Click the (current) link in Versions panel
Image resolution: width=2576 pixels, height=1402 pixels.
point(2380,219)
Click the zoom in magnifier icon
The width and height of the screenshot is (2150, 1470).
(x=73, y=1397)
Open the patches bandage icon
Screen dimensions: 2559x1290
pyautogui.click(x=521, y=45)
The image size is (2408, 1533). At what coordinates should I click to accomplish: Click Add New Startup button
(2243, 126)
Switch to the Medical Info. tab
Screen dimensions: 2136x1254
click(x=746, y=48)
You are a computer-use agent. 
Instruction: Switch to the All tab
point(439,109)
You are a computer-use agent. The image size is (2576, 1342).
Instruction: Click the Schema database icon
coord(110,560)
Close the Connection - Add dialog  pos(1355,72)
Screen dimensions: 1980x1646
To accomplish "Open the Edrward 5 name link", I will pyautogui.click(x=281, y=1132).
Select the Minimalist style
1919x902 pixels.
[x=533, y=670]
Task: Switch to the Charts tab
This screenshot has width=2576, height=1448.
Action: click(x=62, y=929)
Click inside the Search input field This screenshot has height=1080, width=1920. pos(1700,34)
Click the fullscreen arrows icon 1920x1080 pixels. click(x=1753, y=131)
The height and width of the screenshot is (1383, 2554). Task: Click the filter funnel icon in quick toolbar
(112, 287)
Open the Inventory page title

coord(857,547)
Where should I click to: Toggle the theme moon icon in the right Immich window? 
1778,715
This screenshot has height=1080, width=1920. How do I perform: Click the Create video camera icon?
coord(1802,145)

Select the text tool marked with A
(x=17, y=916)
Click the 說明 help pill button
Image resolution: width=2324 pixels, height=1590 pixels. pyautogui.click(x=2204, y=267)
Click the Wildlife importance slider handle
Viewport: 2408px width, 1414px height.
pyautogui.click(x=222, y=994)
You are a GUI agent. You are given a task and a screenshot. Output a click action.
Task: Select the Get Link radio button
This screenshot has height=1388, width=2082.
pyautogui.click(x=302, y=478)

> [Task description] Repeat the data in its entirety, word for word.

> [Written answer]
Click the (current) link in Versions panel
Image resolution: width=2576 pixels, height=1402 pixels.
point(2380,219)
Click the zoom in magnifier icon
The width and height of the screenshot is (2150, 1470).
(x=73, y=1397)
Open the patches bandage icon
Screen dimensions: 2559x1290
pyautogui.click(x=521, y=45)
The image size is (2408, 1533). At what coordinates should I click to accomplish: Click Add New Startup button
(2243, 126)
Switch to the Medical Info. tab
Screen dimensions: 2136x1254
click(x=746, y=48)
You are a computer-use agent. 
Instruction: Switch to the All tab
point(439,109)
You are a computer-use agent. The image size is (2576, 1342).
Instruction: Click the Schema database icon
coord(110,560)
Close the Connection - Add dialog  pos(1355,72)
Screen dimensions: 1980x1646
To accomplish "Open the Edrward 5 name link", I will pyautogui.click(x=281, y=1132).
Select the Minimalist style
1919x902 pixels.
[x=533, y=670]
Task: Switch to the Charts tab
This screenshot has width=2576, height=1448.
Action: click(x=62, y=929)
Click inside the Search input field This screenshot has height=1080, width=1920. pos(1700,34)
Click the fullscreen arrows icon 1920x1080 pixels. click(x=1753, y=131)
The height and width of the screenshot is (1383, 2554). Task: Click the filter funnel icon in quick toolbar
(112, 287)
Open the Inventory page title

coord(857,547)
Where should I click to: Toggle the theme moon icon in the right Immich window? 
1778,715
This screenshot has height=1080, width=1920. How do I perform: Click the Create video camera icon?
coord(1802,145)

Select the text tool marked with A
(x=17, y=916)
Click the 說明 help pill button
Image resolution: width=2324 pixels, height=1590 pixels. pyautogui.click(x=2204, y=267)
Click the Wildlife importance slider handle
Viewport: 2408px width, 1414px height.
pyautogui.click(x=222, y=994)
You are a GUI agent. You are given a task and a screenshot. Output a click action.
Task: Select the Get Link radio button
This screenshot has height=1388, width=2082.
pyautogui.click(x=302, y=478)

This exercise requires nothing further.